▸ Data for processing:
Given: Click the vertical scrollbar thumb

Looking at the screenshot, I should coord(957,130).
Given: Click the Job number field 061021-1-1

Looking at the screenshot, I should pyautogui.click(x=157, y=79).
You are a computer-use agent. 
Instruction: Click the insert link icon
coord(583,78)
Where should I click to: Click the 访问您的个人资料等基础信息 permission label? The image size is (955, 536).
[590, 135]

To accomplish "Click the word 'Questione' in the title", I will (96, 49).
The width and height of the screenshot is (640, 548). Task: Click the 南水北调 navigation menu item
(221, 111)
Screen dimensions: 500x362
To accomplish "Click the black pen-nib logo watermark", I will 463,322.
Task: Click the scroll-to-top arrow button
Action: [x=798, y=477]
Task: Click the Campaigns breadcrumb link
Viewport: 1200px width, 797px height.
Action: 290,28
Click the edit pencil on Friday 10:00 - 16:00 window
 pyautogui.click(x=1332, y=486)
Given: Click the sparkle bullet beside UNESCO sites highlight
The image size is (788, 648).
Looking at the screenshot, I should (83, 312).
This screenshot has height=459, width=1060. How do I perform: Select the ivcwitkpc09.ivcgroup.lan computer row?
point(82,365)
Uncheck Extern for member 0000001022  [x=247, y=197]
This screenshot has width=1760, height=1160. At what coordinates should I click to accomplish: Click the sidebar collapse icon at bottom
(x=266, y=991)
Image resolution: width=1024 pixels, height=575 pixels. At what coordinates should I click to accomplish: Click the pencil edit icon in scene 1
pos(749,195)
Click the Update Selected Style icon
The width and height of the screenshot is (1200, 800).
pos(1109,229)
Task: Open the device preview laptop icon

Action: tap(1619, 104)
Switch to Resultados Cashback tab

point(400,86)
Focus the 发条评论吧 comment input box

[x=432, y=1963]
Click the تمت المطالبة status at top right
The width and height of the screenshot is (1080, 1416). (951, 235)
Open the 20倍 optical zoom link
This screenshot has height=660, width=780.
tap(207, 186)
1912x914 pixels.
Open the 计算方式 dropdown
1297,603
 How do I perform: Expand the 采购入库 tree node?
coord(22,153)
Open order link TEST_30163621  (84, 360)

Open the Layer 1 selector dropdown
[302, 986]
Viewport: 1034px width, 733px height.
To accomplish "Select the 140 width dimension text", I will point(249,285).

▸ Work order: Where the line containing "1912x914 pixels." appears, start copying, and go on exactly through the last line of the data.

▸ Problem solution:
1912x914 pixels.
Open the 计算方式 dropdown
1297,603
 How do I perform: Expand the 采购入库 tree node?
coord(22,153)
Open order link TEST_30163621  (84, 360)

Open the Layer 1 selector dropdown
[302, 986]
Viewport: 1034px width, 733px height.
To accomplish "Select the 140 width dimension text", I will point(249,285).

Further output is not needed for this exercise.